ASSIGNMENT -> Return exactly the lines of the entries that start at the line containing "1280x800 pixels. How" and continue to the last line. Omit the pictures.

-------- RECORDS SUPPLIED --------

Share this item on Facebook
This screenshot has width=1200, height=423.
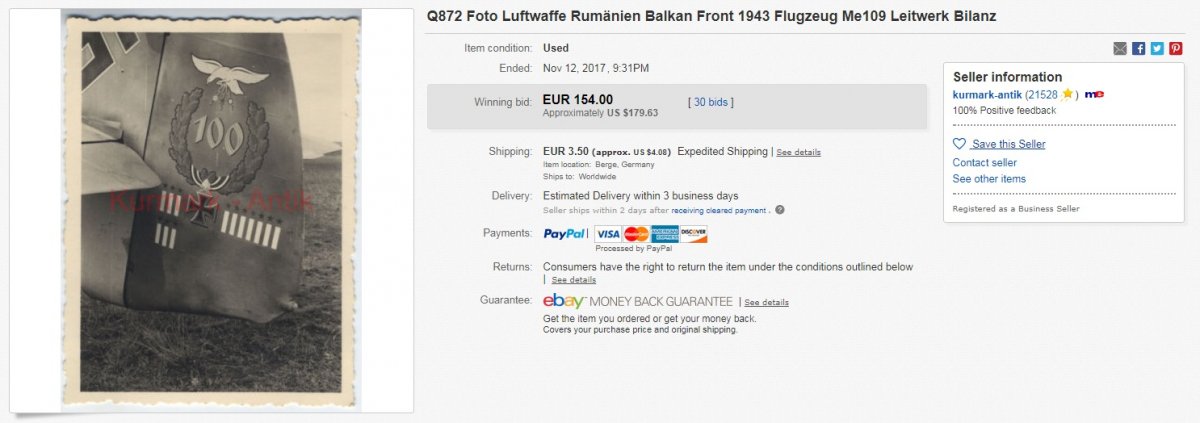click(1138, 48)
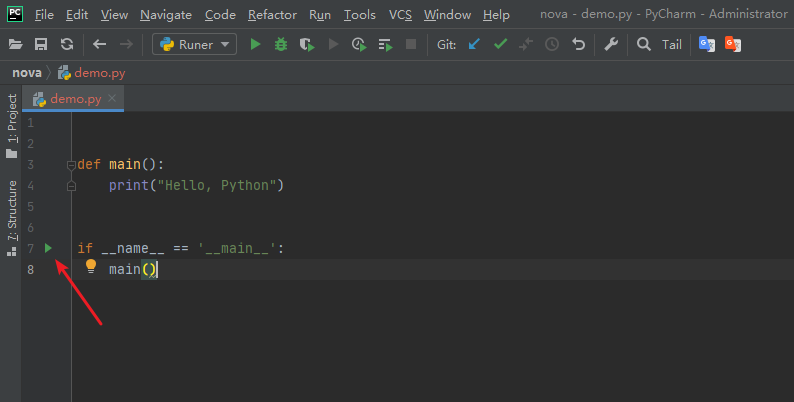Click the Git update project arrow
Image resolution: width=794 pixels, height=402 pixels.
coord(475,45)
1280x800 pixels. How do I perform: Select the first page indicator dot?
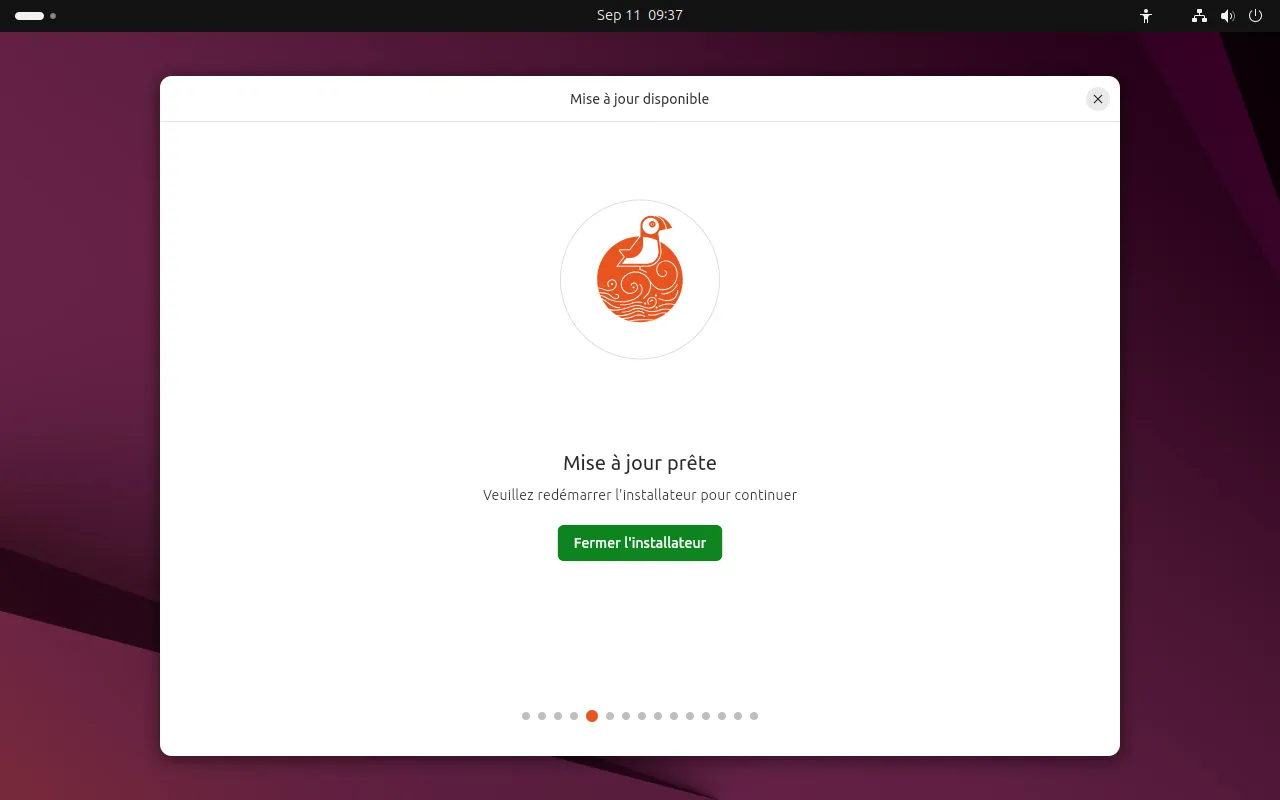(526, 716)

--------

TASK SOLUTION ->
1280x800 pixels. How do I perform: Select the first page indicator dot?
(526, 716)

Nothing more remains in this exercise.